Enquête ciblant deux géants de la garde d'enfants desservant plus de 365 000 enfants
Le 24 mars 2026, le sénateur américain Jeff Merkley (D., Ore.) a lancé une enquête sur l'impact de l'industrie du capital-investissement sur le secteur de la garde d'enfants, ciblant les deux plus grands fournisseurs à but lucratif du pays. L'enquête exige une documentation financière et de sécurité approfondie de la part de KinderCare Learning Companies, soutenue par la firme suisse Partners Group, et de Learning Care Group, contrôlée par American Securities, basée à New York. L'enquête vise à déterminer si l'accent mis par les entreprises sur la maximisation des profits est préjudiciable à la sécurité des enfants, au bien-être du personnel et à l'accessibilité financière des soins pour les familles.

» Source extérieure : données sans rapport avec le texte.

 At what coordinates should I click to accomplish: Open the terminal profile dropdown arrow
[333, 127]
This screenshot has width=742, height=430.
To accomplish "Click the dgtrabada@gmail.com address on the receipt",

Ces deux entreprises représentent une part importante du marché américain. En 2024, KinderCare exploitait environ 1 500 établissements desservant plus de 200 000 enfants et a déclaré 2,7 milliards de dollars de revenus pour 2025. Learning Care Group, avec plus de 1 150 écoles dans 40 États, a desservi plus de 165 000 enfants et a déclaré 1,5 milliard de dollars de revenus en 2023. L'enquête souligne la consolidation croissante de l'industrie, huit des dix plus grandes entreprises américaines de garde d'enfants étant désormais détenues par des fonds de capital-investissement.
Le manuel du capital-investissement sous le feu des critiques pour les coupes budgétaires et l'endettement
L'enquête examine la stratégie fondamentale du capital-investissement consistant à utiliser la dette et le contrôle des coûts pour générer des rendements. Les lettres du sénateur Merkley ont cité des préoccupations selon lesquelles le modèle de capital-investissement peut entraîner des frais de scolarité plus élevés, des coûts de main-d'œuvre contraints et une concentration sur les marchés à revenus plus élevés. L'enquête a spécifiquement dénoncé l'utilisation des recapitalisations par dividende, une transaction où une société de portefeuille emprunte de l'argent pour verser un dividende important à son propriétaire de capital-investissement. Les critiques soutiennent que cette pratique endette les entreprises, sapant leur stabilité financière à long terme au profit d'un gain à court terme pour les investisseurs.
En réponse, les entreprises ont défendu leurs opérations. Un porte-parole de KinderCare a déclaré que sa mission est de fournir un "environnement d'apprentissage sûr, stimulant et de haute qualité" et a noté que le gouvernement fédéral fournit moins de 250 dollars de financement par enfant par an. John Bork, PDG de Learning Care Group, a affirmé que les décisions de l'entreprise sont "fondées sur la fourniture de soins sûrs et de haute qualité" et qu'elle se félicite de l'occasion de travailler avec les décideurs politiques.
La garde d'enfants rejoint le logement et la santé dans une répression plus large du capital-investissement
Cette enquête n'est pas un événement isolé mais fait partie d'une réaction politique et réglementaire plus large contre l'expansion du capital-investissement dans les services américains essentiels. L'enquête sur la garde d'enfants fait suite à des actions législatives récentes ciblant des modèles d'investissement similaires dans d'autres secteurs. Plus tôt ce mois-ci, le Sénat a adopté un projet de loi visant à empêcher les sociétés de capital-investissement et d'autres grands investisseurs institutionnels d'acheter des maisons unifamiliales. En outre, un projet de loi distinct introduit au Congrès cherche à interdire effectivement la propriété de capital-investissement dans les hôpitaux et les maisons de retraite. Ce modèle suggère un effort coordonné de certains législateurs pour freiner une industrie qu'ils estiment placer les profits avant le bien-être public, créant un risque politique et réglementaire significatif pour les investisseurs dans ces secteurs.